- Date: December 29, 2021
- Presenters: Tanvi Malhara, Anisha Sharma
- Venue: Kingdom of Dreams, Gurugram India
- Director: Nikhil Anand
- Producer: Glamanand Group
- Owner: Nikhil Anand
- Sponsor: Glamanand Group
- Entrants: 36
- Winner: Mannat Siwach, Brunda Yerrabali, Rabia Hora, Mahika Biyani

= Miss Teen Diva 2021 =

Indian beauty pageant

Miss Teen Diva 2021 was the second edition of Miss Teen Diva beauty pageant. It was held on December 29, 2021, at Kingdom of Dreams in Gurugram, India. The event was hosted by Tanvi Malhara and Anisha Sharma. At the conclusion of the event, Mannat Siwach was crowned Miss Teen India International by outgoing titleholder, Rashi Parasrampuria. At the same event, Brunda Yerrabali was crowned Miss Teen India Universe, Rabia Hora was crowned Miss Teen India Earth and Mahika Biyani was crowned Miss Teen India Multinational. Along with that, two runners-up, Milan Kumari Panda (first runner-up) and Cherisha Chanda (second runner-up) were also crowned.

==Results==
Below are the names of the placement holders of Miss Teen Diva 2021 beauty pageant.

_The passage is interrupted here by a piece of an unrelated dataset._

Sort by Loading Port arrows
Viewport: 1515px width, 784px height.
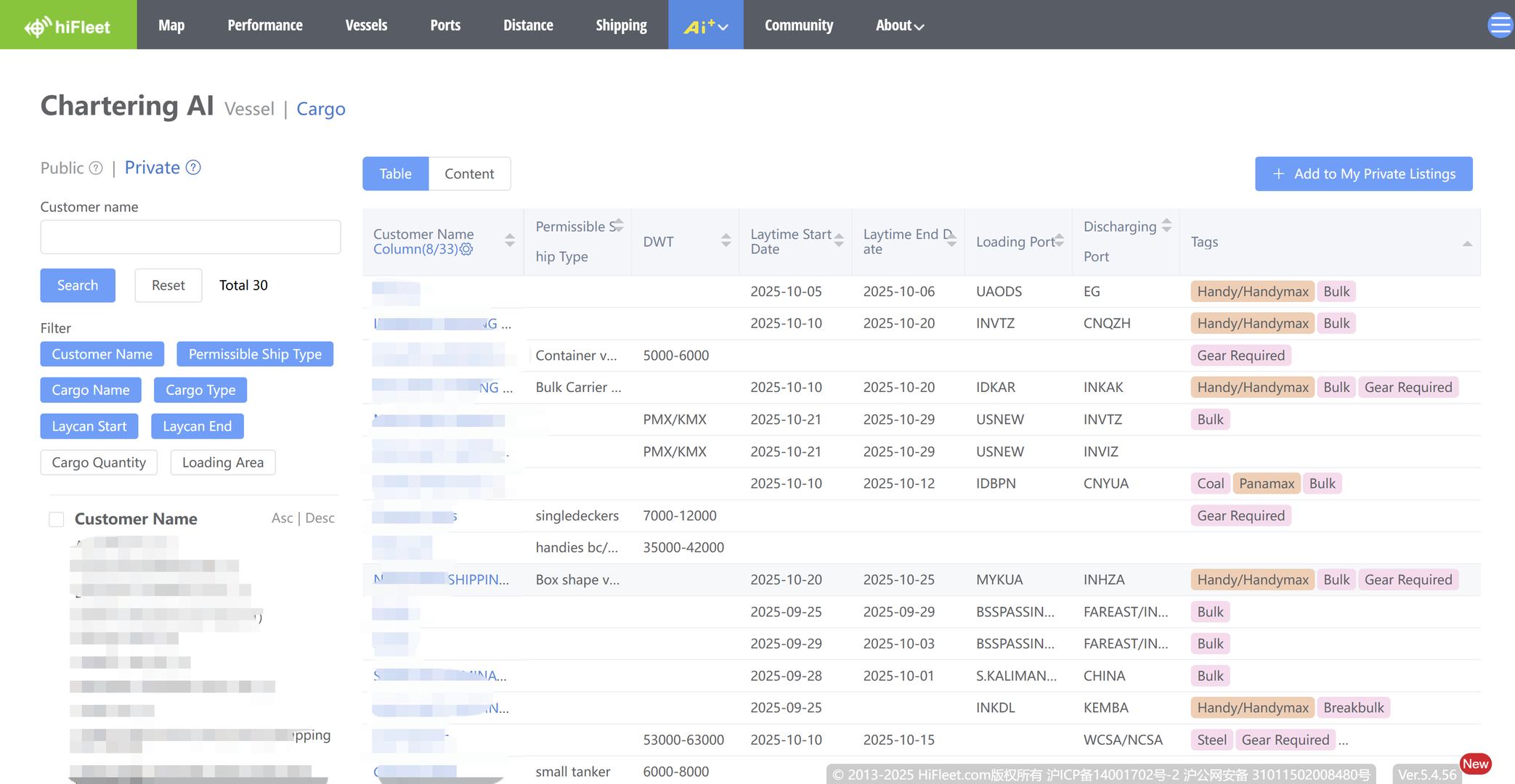point(1060,240)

| Final Results | Candidate |
|---|---|
| Miss Teen India International | Mannat Siwach; |
| Miss Teen India Universe | Brunda Yerrabali; |
| Miss Teen India Multinational | Mahika Biyani; |
| Miss Teen India Earth | Rabia Hora ; |
| 1st Runner-up | Milan Kumari Panda; |
| 2nd Runner-up | Cherisha Chanda; |

== Sub Title Awards ==
Below is the list of award winners.

| Award | Contestant |
|---|---|
| Best in Fitness | Shreya Agrawal |
| Best in Sports | Shreya Agrawal |
| Best in Evening Gown | Cherisha Chanda |
| Best in Swimsuit | Anushka Sone |
| Best in Talent | Aastha Agrawal |
| Best Body | Mannat Siwach |
| Miss Environment | Kashish Goswami |
| Best in Ramp Walk | Shravanee Patil |
| Beauty with Brains | Vishnu Priya Soma |
| Beauty with a Purpose | Khushi Gupta |
| Miss Vivacious | Milan Kumari Panda |
| Miss Beautiful Skin | Rabia Hora |
| Miss Iron Maiden | Kashish Goswami |
| Best in Personal Interview | Brunda Yerrabali |
| Best in Speech | Brunda YerraBali |
| Miss Fashion Icon | Shreya Agrawal |
| Best in National Costume | Rabia Hora |
| Miss Congeniality | Vishnu Priya Soma |

==Judges==
Below are the names of the people who were part of the judging panel.
- Nikhil Anand - chairman and founder of Glamanand Group.
- Rajiv K Shrivastava - Director of Glamanand Group, President, Act Now, an NGO for environmental awareness, sustainability and peace
- Zoya Afroz – Miss India International 2021.
- Tanya Sinha – Miss Globe International India 2021.
- Asmita Chakroborty – Miss Tourism India 2021.